- [Goal of the exercise] Scan the material for the word "Expand", and copy each line where it shows up.

+++

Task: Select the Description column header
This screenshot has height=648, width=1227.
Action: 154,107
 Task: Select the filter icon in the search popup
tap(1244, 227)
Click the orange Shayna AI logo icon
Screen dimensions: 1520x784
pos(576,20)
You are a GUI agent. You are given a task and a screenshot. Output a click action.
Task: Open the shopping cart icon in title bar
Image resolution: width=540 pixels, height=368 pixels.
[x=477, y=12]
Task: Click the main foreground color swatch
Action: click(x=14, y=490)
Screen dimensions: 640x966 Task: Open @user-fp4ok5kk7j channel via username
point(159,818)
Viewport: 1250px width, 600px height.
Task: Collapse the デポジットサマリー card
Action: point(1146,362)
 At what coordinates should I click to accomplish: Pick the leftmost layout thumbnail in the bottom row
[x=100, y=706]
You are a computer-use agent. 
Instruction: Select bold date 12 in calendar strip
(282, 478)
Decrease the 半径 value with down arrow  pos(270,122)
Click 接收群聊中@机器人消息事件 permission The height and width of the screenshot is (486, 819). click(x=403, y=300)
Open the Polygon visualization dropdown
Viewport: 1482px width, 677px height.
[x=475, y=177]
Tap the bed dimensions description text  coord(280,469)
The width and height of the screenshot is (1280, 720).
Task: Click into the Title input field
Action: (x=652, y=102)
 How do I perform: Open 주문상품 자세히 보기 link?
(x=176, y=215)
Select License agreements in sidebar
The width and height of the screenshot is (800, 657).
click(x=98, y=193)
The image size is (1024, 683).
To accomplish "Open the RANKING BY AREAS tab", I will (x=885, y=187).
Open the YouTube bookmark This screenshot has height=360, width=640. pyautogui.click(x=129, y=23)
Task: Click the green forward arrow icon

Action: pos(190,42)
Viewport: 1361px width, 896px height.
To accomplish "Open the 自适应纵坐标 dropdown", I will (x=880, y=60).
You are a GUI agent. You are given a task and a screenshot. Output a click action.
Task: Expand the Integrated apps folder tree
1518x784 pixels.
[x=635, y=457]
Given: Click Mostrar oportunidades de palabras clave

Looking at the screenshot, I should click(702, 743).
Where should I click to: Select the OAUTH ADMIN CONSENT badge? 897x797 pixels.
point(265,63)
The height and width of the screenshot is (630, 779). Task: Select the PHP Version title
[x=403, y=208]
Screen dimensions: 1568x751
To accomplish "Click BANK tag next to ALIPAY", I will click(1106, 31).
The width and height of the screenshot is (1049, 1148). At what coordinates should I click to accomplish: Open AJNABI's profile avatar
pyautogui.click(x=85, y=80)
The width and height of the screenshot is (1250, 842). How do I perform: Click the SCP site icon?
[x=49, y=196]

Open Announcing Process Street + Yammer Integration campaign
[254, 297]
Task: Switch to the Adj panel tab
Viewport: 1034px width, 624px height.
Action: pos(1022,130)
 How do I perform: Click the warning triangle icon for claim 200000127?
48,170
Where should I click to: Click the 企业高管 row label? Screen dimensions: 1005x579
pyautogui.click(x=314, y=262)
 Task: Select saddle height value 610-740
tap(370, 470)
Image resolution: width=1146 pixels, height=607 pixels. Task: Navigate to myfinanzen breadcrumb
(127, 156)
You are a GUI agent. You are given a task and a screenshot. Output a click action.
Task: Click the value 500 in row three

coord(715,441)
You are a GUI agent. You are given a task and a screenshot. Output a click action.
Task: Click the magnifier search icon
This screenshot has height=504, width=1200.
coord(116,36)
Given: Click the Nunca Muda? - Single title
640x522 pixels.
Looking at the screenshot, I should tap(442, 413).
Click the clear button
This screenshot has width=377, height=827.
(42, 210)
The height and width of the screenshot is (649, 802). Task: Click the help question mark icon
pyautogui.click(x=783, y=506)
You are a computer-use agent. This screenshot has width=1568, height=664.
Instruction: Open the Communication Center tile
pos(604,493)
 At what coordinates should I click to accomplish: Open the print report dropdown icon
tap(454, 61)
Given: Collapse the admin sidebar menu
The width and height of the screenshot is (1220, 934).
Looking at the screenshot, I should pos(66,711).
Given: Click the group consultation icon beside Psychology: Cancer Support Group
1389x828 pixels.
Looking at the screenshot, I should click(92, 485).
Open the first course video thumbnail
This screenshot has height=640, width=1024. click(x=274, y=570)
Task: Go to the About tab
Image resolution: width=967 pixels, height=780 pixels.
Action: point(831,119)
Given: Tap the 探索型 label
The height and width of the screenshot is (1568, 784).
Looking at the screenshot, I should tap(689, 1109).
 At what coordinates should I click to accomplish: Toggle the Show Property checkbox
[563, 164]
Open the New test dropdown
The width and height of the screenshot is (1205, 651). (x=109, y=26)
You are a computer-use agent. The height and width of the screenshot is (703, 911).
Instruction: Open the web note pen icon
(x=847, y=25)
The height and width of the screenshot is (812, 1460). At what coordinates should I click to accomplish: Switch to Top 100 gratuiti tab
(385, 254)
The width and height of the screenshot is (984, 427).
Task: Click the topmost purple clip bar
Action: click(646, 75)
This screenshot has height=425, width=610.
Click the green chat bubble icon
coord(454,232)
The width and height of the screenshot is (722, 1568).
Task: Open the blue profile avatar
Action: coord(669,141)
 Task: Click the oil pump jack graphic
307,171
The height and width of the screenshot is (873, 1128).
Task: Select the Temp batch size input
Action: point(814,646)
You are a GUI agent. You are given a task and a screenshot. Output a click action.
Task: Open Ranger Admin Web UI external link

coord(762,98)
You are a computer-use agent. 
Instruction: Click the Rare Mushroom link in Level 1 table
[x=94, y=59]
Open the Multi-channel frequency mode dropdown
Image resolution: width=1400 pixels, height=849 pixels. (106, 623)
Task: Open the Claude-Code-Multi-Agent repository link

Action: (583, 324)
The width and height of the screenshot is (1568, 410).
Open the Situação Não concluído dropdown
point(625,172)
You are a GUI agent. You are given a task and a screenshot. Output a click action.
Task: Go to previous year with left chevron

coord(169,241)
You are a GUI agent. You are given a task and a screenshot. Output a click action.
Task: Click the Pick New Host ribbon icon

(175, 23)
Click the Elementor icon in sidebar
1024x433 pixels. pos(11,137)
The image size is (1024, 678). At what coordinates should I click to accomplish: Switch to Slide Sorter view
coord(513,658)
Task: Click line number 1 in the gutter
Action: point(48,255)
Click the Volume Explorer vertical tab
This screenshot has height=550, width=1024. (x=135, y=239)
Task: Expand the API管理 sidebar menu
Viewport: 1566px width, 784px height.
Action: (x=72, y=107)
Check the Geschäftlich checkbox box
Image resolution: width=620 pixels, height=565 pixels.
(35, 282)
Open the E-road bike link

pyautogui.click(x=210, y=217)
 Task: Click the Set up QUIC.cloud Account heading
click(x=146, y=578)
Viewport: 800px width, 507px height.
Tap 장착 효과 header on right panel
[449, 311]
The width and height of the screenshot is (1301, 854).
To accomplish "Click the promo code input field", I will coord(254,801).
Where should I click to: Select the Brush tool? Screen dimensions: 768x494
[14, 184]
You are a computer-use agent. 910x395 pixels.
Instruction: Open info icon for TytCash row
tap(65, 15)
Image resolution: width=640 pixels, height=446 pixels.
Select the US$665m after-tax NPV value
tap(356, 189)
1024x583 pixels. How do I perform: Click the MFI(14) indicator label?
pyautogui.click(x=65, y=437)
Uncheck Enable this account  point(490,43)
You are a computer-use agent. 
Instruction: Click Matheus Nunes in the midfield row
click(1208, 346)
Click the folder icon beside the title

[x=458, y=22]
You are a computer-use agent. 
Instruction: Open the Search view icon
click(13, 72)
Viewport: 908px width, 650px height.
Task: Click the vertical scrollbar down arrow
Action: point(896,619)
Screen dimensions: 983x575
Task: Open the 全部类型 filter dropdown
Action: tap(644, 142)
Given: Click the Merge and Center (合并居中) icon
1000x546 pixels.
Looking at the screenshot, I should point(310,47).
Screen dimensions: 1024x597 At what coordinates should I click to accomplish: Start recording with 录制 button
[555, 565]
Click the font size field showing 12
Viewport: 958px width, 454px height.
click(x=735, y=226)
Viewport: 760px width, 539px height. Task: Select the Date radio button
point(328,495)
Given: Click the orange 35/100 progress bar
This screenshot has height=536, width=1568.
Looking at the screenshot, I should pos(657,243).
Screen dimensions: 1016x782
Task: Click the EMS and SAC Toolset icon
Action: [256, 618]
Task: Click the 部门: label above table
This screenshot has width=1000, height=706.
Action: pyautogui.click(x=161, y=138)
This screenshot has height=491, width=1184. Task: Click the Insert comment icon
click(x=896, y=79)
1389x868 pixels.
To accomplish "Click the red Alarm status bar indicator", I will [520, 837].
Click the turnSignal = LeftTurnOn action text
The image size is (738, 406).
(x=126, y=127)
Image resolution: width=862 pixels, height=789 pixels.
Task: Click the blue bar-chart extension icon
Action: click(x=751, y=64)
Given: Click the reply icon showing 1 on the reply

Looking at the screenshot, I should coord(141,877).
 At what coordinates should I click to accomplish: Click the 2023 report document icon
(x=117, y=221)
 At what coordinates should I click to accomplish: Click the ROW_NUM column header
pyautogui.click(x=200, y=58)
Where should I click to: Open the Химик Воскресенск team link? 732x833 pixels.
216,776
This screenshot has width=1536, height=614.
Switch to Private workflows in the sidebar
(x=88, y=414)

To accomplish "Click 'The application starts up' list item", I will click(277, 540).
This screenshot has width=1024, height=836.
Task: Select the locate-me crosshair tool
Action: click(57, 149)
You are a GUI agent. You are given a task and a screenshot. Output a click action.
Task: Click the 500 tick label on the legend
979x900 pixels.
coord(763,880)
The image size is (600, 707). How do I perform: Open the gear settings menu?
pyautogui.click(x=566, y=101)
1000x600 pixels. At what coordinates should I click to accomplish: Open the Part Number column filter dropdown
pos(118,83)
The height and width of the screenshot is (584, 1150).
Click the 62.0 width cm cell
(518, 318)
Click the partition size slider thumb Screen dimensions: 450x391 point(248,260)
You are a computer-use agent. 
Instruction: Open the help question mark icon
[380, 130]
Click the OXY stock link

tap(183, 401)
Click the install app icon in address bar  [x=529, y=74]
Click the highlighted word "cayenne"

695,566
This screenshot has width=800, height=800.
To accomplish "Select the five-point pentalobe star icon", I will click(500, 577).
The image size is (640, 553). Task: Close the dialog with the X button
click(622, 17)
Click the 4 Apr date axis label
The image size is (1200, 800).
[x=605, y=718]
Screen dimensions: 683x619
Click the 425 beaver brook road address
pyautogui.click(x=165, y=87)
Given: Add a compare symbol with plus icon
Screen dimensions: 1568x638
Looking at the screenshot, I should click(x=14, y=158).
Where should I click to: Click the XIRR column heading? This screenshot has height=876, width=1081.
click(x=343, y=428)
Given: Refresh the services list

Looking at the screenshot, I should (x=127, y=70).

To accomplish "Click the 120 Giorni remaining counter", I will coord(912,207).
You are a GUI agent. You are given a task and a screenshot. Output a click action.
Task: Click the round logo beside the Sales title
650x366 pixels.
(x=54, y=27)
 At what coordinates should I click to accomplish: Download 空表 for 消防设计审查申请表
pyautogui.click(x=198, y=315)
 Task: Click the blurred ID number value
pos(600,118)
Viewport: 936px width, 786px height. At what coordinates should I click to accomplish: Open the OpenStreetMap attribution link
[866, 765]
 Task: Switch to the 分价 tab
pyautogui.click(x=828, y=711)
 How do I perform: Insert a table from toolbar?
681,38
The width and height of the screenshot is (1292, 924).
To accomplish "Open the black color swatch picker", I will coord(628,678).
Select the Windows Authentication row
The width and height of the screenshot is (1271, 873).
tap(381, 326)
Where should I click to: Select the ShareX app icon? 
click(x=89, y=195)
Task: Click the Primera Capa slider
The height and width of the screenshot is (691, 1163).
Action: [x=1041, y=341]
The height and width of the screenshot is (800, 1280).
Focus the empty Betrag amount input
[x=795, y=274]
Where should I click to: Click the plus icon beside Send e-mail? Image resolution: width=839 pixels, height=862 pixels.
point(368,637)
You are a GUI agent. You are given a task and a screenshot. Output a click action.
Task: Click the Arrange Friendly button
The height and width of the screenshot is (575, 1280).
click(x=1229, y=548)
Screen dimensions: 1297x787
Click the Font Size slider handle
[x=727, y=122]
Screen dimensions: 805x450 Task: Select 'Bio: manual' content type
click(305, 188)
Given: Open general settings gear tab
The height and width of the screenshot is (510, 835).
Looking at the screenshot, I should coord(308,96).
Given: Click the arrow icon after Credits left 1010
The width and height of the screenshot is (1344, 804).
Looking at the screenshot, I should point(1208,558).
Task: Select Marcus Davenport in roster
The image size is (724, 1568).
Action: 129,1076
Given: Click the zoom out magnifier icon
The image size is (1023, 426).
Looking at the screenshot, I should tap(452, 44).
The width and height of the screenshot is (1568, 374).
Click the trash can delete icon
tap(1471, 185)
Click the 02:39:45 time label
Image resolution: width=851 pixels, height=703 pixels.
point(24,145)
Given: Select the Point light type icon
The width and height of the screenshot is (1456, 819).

+++

- [Solution to the problem]
Task: Expand the Integrated apps folder tree
Task: Expand the API管理 sidebar menu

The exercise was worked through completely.